Smith’s passion for seed stage investing began in 1998 when he was 28 and worked full-time as an investment banker raising money for larger companies. “I was approached by a 22-year-old first-time entrepreneur who’d just started an online pet pharmacy called PetCareRx.com, selling prescription and non-prescription medications for cats and dogs at prices that were significantly cheaper than one would get from their local vet. He was solving a problem — much like 1-800-Contacts — and I wrote the first $50,000 check to help expand this fledgling business that operated out of a closet.” After about two years, the young entrepreneur called Smith and told him he ran out of money and was simply going to fold that week. Smith thought the business made sense and asked the founder for 24 hours to come up with a plan. Days later, Smith and three friends injected approximately $300,000 in exchange for 70 percent of the business. Smith became the chairman. He worked to position and rename the business (its original name was EZPet) and recruit a CEO that could complement the young founder. Soon, he had successfully recruited not one, but two former Goldman Sachs retired partners who both had a passion for animals and a desire to be active in running a business and invest their own capital. Smith left the board in 2008 when PetCareRx.com had become the second-largest online pet pharmacy in the U.S. and Goldman Sachs had made a significant investment in it, and it was formally a Goldman portfolio company. Today the company is still private and growing, and Smith hasn’t had a significant payday but says he is optimistic about remaining a passive shareholder.
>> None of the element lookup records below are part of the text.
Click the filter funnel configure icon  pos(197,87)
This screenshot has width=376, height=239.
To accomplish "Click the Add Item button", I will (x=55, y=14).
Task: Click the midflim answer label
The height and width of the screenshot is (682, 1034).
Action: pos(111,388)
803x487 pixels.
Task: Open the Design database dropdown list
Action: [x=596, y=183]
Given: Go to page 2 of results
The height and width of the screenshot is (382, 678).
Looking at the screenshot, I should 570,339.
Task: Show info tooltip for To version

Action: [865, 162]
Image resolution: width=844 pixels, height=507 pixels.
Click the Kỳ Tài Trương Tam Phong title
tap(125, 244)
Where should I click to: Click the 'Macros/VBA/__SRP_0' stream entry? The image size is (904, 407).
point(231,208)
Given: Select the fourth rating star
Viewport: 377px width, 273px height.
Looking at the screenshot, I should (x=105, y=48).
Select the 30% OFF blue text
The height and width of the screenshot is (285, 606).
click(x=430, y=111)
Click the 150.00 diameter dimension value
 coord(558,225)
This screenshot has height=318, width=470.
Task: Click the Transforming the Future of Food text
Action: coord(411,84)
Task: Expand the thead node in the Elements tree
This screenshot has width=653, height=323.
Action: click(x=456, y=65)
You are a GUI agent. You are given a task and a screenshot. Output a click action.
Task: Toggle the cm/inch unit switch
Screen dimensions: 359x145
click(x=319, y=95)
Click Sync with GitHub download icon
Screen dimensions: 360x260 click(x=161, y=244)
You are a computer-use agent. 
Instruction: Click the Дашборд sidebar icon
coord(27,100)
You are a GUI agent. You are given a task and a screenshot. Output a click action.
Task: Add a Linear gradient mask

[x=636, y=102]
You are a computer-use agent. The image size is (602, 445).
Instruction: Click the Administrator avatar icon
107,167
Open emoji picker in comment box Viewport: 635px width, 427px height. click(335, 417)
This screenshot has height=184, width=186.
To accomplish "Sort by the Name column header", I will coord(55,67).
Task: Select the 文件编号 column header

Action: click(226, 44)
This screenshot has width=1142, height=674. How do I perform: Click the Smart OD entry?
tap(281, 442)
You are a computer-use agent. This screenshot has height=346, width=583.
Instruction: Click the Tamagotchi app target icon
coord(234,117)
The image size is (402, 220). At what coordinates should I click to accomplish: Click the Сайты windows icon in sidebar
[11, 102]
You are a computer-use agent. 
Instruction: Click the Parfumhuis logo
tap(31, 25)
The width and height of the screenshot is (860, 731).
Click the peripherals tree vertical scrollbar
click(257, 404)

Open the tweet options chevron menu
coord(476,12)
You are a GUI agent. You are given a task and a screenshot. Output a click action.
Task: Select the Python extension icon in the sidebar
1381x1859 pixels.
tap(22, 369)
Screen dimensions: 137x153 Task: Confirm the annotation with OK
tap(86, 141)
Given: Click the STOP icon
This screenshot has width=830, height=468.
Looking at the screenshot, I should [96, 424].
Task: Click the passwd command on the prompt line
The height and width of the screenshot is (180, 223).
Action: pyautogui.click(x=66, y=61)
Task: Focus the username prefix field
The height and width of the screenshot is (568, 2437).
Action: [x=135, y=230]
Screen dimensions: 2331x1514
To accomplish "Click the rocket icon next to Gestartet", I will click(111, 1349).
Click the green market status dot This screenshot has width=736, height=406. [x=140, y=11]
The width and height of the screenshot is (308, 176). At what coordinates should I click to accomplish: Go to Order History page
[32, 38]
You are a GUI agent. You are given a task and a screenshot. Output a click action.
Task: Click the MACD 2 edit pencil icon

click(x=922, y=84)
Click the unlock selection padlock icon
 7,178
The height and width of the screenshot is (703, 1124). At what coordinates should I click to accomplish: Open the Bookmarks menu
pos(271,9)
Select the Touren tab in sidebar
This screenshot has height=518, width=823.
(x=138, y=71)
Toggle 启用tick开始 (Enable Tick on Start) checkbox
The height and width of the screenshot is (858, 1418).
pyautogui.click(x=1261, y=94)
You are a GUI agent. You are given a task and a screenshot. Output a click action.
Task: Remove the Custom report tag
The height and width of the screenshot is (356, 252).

Smith says his investment goals are simple: “I want to have fun, make money and be a part of building exciting things. Since I am a one-man show and work for myself, I am always trying to learn, and I enjoy being around people smarter than me. I would be lying if I didn’t say there is something so rewarding about looking through grains of sand on the beach and then finding the one that grows up and becomes a valuable diamond.”